Job Title: Senior AWS Agentcore Platform Engineer
Location: Reading, PA (Hybrid 2-3 days a week from office)
Job Type: Full time position
Interview process: Team Interview
Job Description
We are looking for a highly technical Lead Platform Engineer to architect the observability, cost governance, and security framework for our enterprise AI agent ecosystem. You will be responsible for ensuring our agentic workflows-built on AWS Bedrock, AgentCore, and MCP servers-are scalable, observable, and cost-efficient.
The ideal candidate bridges the gap between traditional DevOps and the emerging world of LLMOps, with a deep focus on distributed tracing for non-deterministic AI workloads.
Requirements
Experience: 8+ years in Platform Engineering, DevOps, or Site Reliability Engineering (SRE).
Cloud Expertise: Deep proficiency in AWS (IAM, CloudWatch, Bedrock, Lambda).
Observability Tools: Proven experience with Dynatrace, Jaeger, or Honeycomb, and distributed tracing standards.

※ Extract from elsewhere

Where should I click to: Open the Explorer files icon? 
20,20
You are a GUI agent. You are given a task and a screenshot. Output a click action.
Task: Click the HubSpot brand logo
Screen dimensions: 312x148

AI/LLM Interest: Familiarity with the LLM lifecycle, including prompt execution, token usage, and frameworks like LangChain or AgentCore.
Automation: Advanced experience with Terraform and CI/CD pipeline design.
Collaboration: Experience working in an Agile environment with integrated tools like Microsoft Teams and Confluence.
Job Responsibilities
- Observability
- Assess CloudWatch, X-Ray, Bedrock logging, AgentCore traces vs. agentic workflow requirements; produce gap analysis, Setup observability in Dynatrace
- Design post-deployment validation pipeline for agents & MCP servers (deployment health + tool registration checks)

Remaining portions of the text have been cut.